Sofeicz napisał(a): Jak najbardziej.
Trzeba myśleć o Planecie i Homo S jak o dychotomii.
To się gryzie, jak różowy z czerwonym.
Sofeiczu! Jakkolwiek zgadzam się z diagnozą, którą postawiłeś we wcześniejszym wpisie, to nagminne używanie przez ciebie słowa „planeta” drażni jak jasna cholera. To właśnie ta narracja, ten język obecny w mediach, korpomowie i debacie publicznej sprawia, że ludzie ignorują tematykę ochrony środowiska. To infantylizacja przekazu. Ludzie mają w dupie planetę, bo i sama planeta ma samą siebie w głębokim poważaniu. To nie jest podmiot. To tylko obiekt, któremu na niczym nie zależy. Obiekt, który przez większość czasu swojego istnienia był jałową, pozbawioną życia pustynią i było mu z tym tak samo dobrze jak teraz.

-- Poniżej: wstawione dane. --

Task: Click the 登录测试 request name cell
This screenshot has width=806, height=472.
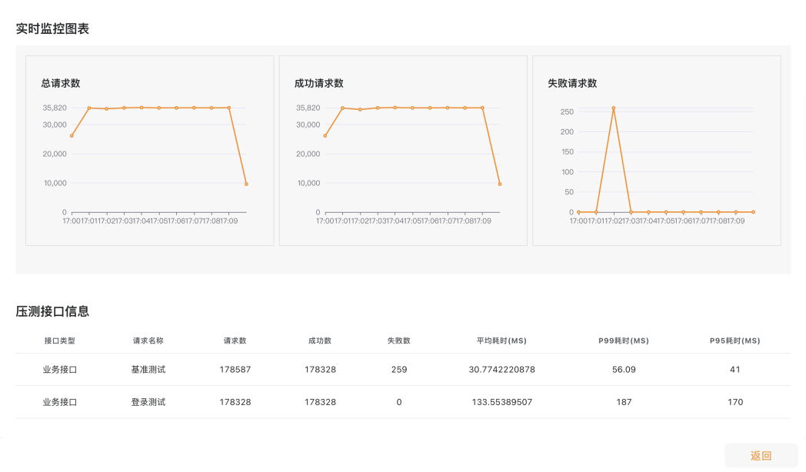Action: (x=148, y=402)
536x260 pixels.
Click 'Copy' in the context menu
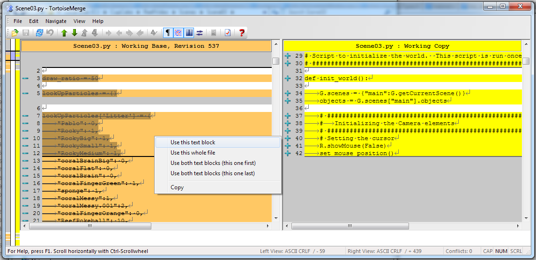tap(177, 187)
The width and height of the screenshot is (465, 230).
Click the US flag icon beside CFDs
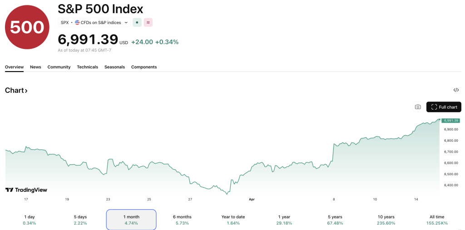pos(77,22)
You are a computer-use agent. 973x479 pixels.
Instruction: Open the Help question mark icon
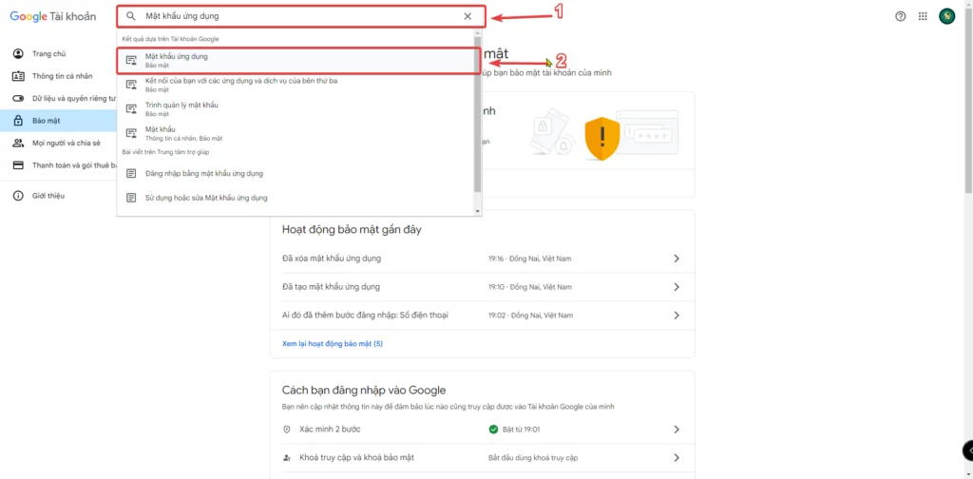[901, 16]
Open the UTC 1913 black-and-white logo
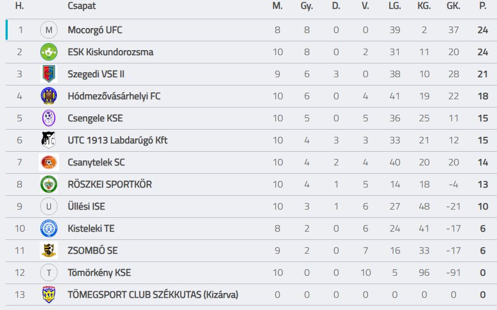 click(49, 140)

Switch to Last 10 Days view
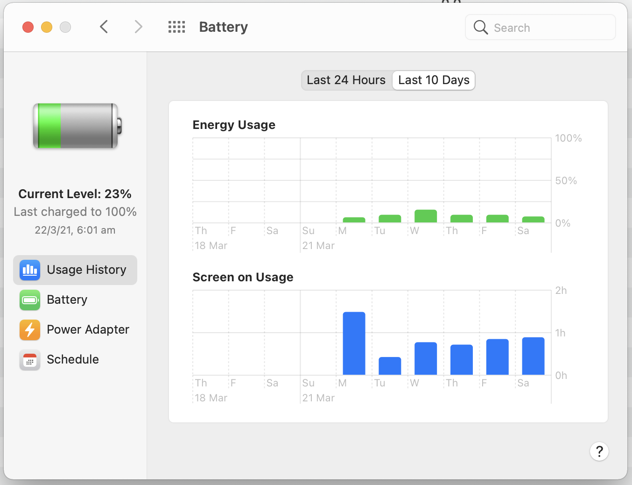434,80
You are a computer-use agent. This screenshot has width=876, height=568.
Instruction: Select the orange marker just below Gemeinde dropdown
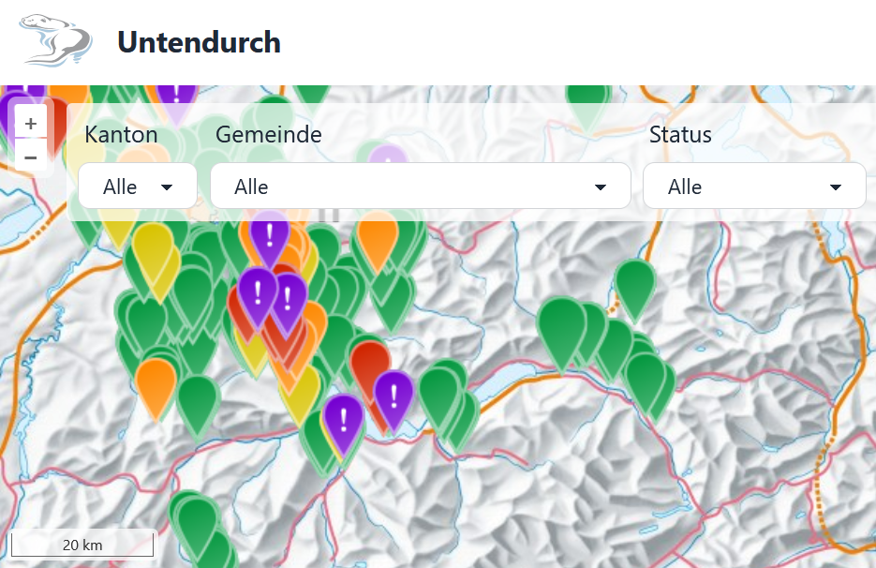(x=378, y=238)
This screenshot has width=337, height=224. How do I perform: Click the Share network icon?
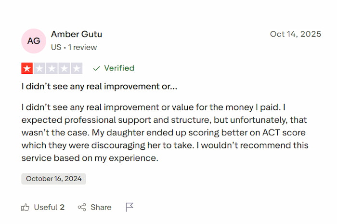(82, 207)
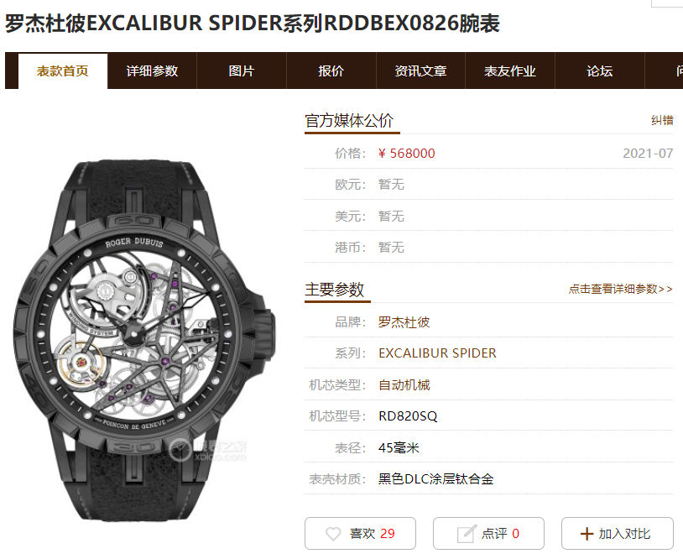Click the 喜欢 29 button
Image resolution: width=683 pixels, height=559 pixels.
coord(360,533)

Ochrona środowiska nie jest dla planety, tylko dla ludzi. To ludzie potrzebują zdrowego środowiska o odpowiednich parametrach a nie planeta. Ja wiem - to co piszę to truizm a mówienie o planecie to skrót myślowy, jednakże słowa w odpowiedniej skali mają duże znaczenie dla tego jakie ścieżki myślowe poukładają sobie homo sapiens w swych łepetynach.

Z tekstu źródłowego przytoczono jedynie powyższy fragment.